- [TEXT BLOCK]
BEGIN

I think you are way over stating how dangerous oxygen is. There are millions of people on oxygen and I have never heard of an accident that hurt anyone. Cancer patients, emphysema and asthma sufferers etc all use oxygen. You see people smoking on oxygen(not smart but cancer doesn't cure smoking). Also, oxygen is not flammable itself, it just helps everything else burn better faster stronger.
The benefit of using oxygen is that a small cylinder would last you way longer. You aren't going to get much time if you are just breathing air from a reasonably small cylinder. You also would NOT have to have the hose in your mouth, just bleeding a small amount of oxygen into your helmet near your mouth would be good enough. The valve thing would have to be sorted out. Maybe some kind of rip cord like the one that triggers you avy bag. I don't have the answer for that...


Here is the problem. Imagine yourself suddenly being hit blindsided by an avalanche. Suddenly you are tumbling down a hill, tossing end over end, dont know which way is up, snow packing into your helmet, cannot see........During all of this you have to have the presence of mind to get the air/oxygen flowing somehow,,,,,,,,,,,,, and all before you come to a rest.

I have read stories where guys have snow packed so hard in their helmets, that they cannot hardly breathe and they are choking on the snow.

I think I would rather have a airbag that would keep you on top of the snow in the first place.......... And I even have my doubts that most people would have the presence of mind to pull the airbag cord as they are experiencing what I described above......

This device would need to trigger as easy or easier than the air bag does for it to be of real world benefit......

I hope someone can work it out, it might save some lives.....

END

- [PROVIDED RECORDS]
BEGIN

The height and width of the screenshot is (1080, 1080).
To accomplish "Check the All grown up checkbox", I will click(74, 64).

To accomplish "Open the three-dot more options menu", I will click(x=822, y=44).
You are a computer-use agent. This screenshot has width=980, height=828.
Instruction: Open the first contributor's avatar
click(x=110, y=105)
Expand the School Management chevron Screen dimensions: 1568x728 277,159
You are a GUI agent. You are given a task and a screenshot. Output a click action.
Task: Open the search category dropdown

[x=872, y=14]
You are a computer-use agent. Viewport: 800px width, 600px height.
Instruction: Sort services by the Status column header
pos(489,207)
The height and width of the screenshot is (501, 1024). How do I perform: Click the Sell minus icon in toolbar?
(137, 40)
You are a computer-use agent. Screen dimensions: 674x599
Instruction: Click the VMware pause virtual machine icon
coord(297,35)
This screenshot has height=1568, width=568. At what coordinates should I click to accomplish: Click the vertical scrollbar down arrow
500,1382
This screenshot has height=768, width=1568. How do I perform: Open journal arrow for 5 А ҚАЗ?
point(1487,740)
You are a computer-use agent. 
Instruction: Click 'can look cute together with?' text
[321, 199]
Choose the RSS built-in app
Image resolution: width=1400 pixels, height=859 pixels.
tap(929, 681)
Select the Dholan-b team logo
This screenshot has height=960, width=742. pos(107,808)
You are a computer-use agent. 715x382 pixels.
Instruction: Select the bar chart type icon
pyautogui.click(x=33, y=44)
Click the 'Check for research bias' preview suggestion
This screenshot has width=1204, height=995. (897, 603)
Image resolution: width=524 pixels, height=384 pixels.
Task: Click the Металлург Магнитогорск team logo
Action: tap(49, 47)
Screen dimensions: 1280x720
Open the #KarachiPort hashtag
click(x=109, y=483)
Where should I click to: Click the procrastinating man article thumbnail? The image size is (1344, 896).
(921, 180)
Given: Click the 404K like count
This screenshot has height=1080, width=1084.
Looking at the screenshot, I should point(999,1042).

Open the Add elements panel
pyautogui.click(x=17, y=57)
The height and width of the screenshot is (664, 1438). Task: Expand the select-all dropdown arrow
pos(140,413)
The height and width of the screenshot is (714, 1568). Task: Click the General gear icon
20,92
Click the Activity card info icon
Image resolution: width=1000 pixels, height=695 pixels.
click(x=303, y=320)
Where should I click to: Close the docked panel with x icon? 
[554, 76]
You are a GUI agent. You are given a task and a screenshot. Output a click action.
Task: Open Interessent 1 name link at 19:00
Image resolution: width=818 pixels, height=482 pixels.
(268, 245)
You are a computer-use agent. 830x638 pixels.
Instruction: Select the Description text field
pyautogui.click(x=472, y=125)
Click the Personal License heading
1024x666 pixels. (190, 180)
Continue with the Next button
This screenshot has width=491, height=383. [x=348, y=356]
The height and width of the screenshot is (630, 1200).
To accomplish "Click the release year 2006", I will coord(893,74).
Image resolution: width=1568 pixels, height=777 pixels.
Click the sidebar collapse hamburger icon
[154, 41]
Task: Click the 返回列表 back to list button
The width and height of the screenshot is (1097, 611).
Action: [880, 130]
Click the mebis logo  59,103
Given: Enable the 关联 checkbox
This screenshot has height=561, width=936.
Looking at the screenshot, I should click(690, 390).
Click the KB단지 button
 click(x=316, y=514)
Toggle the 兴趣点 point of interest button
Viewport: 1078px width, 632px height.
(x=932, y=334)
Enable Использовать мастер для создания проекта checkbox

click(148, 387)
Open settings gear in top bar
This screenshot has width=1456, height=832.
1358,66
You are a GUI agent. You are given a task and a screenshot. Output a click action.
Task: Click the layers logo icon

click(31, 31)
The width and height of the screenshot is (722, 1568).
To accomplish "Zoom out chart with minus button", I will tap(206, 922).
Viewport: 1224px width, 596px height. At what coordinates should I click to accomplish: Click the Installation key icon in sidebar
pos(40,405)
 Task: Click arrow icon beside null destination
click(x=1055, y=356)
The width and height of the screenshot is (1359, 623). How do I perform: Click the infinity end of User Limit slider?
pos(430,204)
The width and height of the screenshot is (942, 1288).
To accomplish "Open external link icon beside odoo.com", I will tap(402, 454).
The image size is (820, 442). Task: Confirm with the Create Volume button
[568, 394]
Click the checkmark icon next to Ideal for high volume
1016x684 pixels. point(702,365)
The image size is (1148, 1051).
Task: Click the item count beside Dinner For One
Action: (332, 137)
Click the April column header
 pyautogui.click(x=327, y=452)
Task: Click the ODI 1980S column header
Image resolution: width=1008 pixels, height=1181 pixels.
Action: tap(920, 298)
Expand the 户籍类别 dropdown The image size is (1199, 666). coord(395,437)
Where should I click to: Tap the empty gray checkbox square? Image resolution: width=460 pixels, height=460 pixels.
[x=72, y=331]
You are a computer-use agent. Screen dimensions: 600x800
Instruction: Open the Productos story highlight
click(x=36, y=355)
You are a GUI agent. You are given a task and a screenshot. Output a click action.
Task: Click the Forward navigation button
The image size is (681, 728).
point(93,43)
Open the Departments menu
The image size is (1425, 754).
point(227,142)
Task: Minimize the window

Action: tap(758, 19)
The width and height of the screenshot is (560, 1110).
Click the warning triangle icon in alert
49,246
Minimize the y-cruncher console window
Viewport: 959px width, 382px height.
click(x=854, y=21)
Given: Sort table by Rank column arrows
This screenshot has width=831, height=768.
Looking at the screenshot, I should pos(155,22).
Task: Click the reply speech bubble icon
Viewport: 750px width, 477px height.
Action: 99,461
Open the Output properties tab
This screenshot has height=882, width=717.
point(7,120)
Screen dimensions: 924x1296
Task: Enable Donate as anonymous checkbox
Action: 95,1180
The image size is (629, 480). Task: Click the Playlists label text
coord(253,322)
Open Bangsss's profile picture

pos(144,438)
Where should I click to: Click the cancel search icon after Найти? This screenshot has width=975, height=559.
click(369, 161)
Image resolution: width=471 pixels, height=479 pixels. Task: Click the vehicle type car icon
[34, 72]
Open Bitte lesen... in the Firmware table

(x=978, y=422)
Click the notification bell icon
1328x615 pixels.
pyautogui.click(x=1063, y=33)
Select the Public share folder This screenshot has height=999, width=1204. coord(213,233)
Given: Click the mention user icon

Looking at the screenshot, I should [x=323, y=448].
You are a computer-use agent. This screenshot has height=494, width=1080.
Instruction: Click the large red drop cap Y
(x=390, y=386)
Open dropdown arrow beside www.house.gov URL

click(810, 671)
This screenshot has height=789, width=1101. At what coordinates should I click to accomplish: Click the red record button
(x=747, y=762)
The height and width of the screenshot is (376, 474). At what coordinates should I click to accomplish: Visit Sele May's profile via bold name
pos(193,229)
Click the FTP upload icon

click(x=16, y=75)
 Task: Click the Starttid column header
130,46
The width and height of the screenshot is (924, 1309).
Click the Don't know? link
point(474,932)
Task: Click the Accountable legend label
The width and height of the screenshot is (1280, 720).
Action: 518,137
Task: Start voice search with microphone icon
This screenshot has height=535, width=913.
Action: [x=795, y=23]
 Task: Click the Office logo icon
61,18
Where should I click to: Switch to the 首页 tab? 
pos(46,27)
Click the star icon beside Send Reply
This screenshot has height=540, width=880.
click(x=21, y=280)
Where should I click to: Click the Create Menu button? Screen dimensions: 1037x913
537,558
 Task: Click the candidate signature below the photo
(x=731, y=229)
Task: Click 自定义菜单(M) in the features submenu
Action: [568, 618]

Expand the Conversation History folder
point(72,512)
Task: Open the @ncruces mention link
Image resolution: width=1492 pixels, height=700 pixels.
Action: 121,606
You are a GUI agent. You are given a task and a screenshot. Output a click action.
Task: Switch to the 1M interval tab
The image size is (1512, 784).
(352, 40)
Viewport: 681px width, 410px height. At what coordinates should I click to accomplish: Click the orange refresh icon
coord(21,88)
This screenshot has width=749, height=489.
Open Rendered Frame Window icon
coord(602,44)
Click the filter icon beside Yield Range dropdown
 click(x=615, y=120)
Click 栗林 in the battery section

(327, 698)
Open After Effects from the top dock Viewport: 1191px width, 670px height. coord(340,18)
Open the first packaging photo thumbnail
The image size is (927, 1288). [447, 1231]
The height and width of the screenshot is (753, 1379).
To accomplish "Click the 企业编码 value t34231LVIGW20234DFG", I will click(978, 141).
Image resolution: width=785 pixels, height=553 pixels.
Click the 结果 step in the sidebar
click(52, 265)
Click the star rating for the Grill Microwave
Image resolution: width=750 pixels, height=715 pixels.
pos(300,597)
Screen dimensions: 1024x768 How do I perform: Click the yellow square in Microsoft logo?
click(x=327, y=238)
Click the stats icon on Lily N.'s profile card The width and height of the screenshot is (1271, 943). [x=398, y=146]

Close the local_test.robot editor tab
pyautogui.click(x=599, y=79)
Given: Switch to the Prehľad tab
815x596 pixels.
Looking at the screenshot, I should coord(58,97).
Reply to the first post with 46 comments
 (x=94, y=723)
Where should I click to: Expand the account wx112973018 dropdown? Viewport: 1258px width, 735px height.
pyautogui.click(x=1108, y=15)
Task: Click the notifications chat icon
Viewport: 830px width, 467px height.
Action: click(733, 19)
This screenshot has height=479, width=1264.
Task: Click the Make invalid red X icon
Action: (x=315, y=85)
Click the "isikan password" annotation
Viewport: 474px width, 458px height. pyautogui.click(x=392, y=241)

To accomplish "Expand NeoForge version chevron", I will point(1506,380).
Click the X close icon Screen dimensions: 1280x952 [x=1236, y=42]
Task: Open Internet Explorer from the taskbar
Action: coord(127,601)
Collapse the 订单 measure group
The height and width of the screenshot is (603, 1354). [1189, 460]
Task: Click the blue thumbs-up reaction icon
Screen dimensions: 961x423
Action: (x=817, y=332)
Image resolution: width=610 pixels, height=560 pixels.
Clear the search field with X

END

- [ACTION ITEM] Please list every group of people that the avalanche oxygen discussion names as using oxygen. The items above come from a separate source and are unrelated to the text.

- [SOLUTION FOR THIS EXERCISE]
Cancer patients
Emphysema sufferers
Asthma sufferers